You can turn on your television right now and see all the hate and despair in the world, packaged for your consumption in little two- to three-minute packages. But the truth is that love is always more powerful than hate and that love is on display all around us, all of the time. You just have to open your eyes.

Love is on display in those who have given their lives to God and service through ordination and the consecrated life. February 2 marks the end of a year dedicated to those in consecrated life. Those whom God has called to such a commitment show us how love can take over our lives and transform us.

Love can be seen in the many faces of those devoted to Catholic education, and through their sacrifice and devotion. This coming week is Catholic Schools Week, a time to highlight not only the commitment the Church has made to quality education, but also the men and women who have given so much to generations of Catholic and non-Catholic students. Recently, after almost forty years, I heard from my first grade teacher at Queen of Apostles Catholic School in Alexandria, VA. She asked if I remembered her. Of course I did! She made a huge impact on my life, for what she gave me was more than math and reading, she gave me her love.

Love was seen in the sacrifice of the thousands that braved the snowstorms of the East Coast to attend the March for Life in Washington, DC. You probably have seen by now the photos of buses and vans stuck on highways in and out of the nation’s capital. Especially powerful are the photos and videos in social media of priests from Des Moines and Sioux City, Iowa celebrating Mass on an altar made of snow with busloads of people. It was a moment where those who traveled to bring a message of love were able to, in the face of trial, celebrate the most pure example of love, Jesus.

In the end, Jesus is the source of all love and the power by which all these examples and many more are able to bring love into a world that so desperately needs it. Paul’s treatise on love to the Corinthians can too easily become a sentimental list of notions reserved primarily for refrigerators and wedding ceremonies. But it is more than that. It tells us about a force that never fails. When it appears all hope is lost, love finds a way.

It is maturity that allows one to see the triumph of love. Paul speaks about how this talk of love is not that of children. It is not naïve to believe in love. When one matures and puts away those things of childhood, love remains and now can be seen in its entire splendor. There will always be those who think they are wise or mature by seeing love as fleeting and life simply as trial. They will claim love in the manner that Paul speaks about is ridiculous. Profoundly, they are correct. The love we can experience, talked about by Paul and exemplified in our savior, Jesus Christ, is folly to this world. But maturity allows one to risk, seeing with the eyes of the divine instead of those merely human. And when we look at the world this way, not only is love all around, in its many forms it is almost unbelievable.
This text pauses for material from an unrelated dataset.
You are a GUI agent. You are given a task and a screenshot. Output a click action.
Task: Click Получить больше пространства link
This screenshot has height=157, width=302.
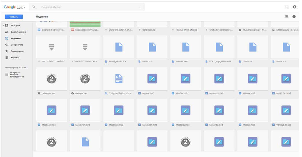(17, 75)
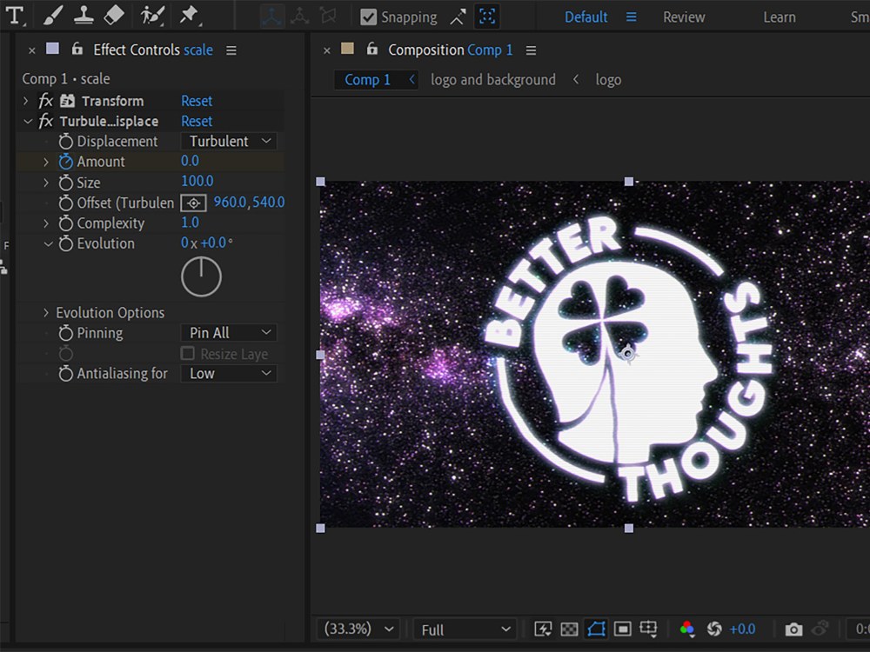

May your God hold and keep you, especially during this Jubilee Year of Mercy, and sing to you when shadows have fallen and you need him the most:
“I’ll love you forever,
I’ll like you for always,
As long as I’m living
My baby you’ll be.”

Tracy Earl Welliver, MTS

PRAYER

Too late have I loved you,
O Beauty so ancient,
O Beauty so new.
Too late have I loved you!
You were within me but I was outside myself,
and there I sought you!
In my weakness I ran after the beauty of the things you have made.
You were with me,
and I was not with you.
The things you have made kept me from you,
the things which would have no being
unless they existed in you!
You have called,
you have cried,
and you have pierced my deafness.
You have radiated forth,
you have shined out brightly,
and you have dispelled my blindness.
You have sent forth your fragrance,
and I have breathed it in,
and I long for you.
I have tasted you,
and I hunger and thirst for you.
You have touched me,
and I ardently desire your peace.

—Excerpt from the Confessions of St. Augustine.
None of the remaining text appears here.